The US federal agency in charge of aviation security collected extensive personal information about airline passengers even though Congress forbade it and officials said they wouldn't do it, according to documents obtained Monday by reporters.
The Transportation Security Administration (TSA) is buying and storing detailed personal information about US citizens who flew on commercial airlines in June 2004 as part of a test of a terrorist screening program called Secure Flight, according to documents that will be published in the Federal Register this week.
"TSA is losing the public's trust," said Tim Sparapani, a privacy lawyer with the American Civil Liberties Union. "They have a repeated, consistent problem with doing one thing and then saying they did another."
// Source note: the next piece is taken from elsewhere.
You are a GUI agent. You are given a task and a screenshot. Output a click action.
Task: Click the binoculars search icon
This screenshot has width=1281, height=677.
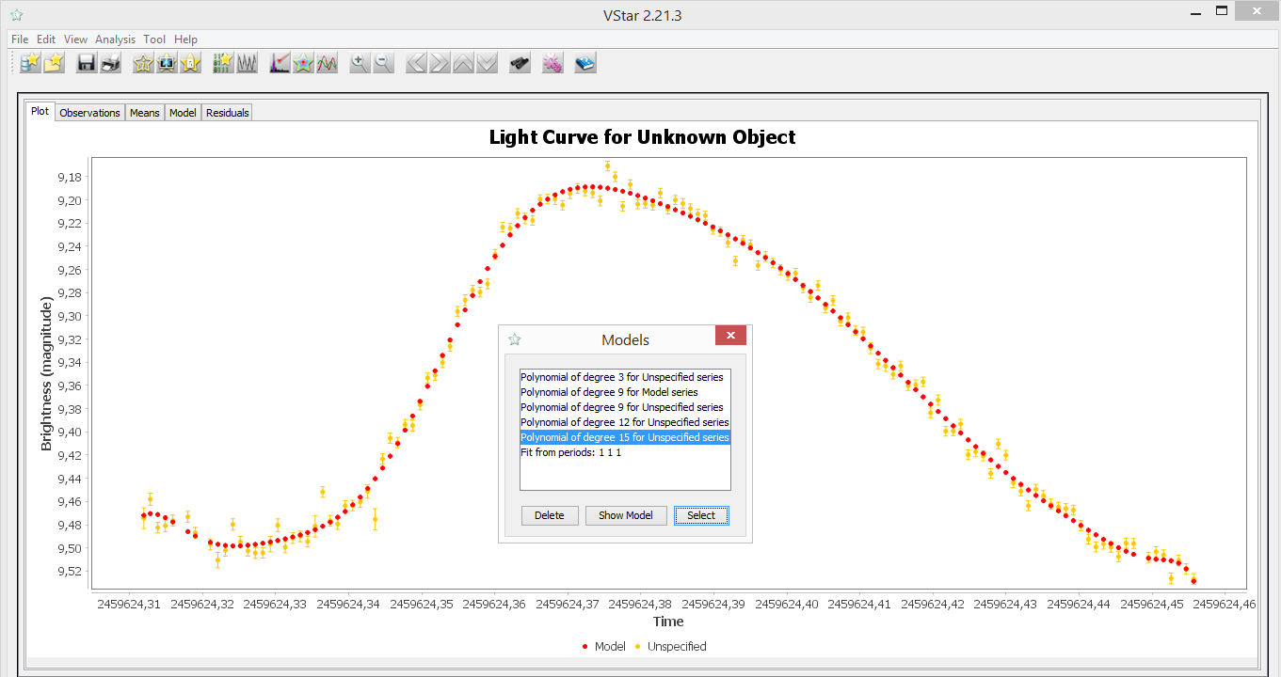click(x=519, y=64)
Secure Flight and its predecessor, CAPPS II, have been criticized for secretly obtaining personal information about airline passengers and failing to do enough to protect it.
The TSA and several airlines were embarrassed last year when it was revealed that the personal information on 12 million passengers was given to the government without the permission or knowledge of the travelers. An inspector general's report found that the TSA misled the public about its role in acquiring data.
class-action lawsuits
Class-action lawsuits have been brought against airlines and government contractors for sharing their passengers' information. As a result, airlines agreed to turn over passenger data for testing only after they were ordered to do so by the government last November.
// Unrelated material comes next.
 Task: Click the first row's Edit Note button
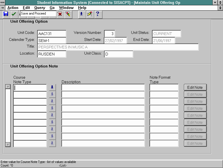coord(195,87)
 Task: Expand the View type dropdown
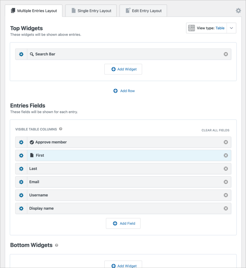click(x=232, y=28)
According to the documents, the TSA gave the data, known as passenger name records, to its contractor, Virginia-based EagleForce Associates. Passenger name records can include a variety of information, including name, address, phone number and credit card information.
EagleForce then compared the passenger name records with commercial data from three contractors that included first, last and middle names, home addresses and phone numbers, birth dates, name suffixes, second surnames, spouses' first names, genders, second addresses, third addresses, ZIP codes and latitude and longitude of addresses. The reason for the comparison was to check the accuracy of the passenger name record, according to the TSA.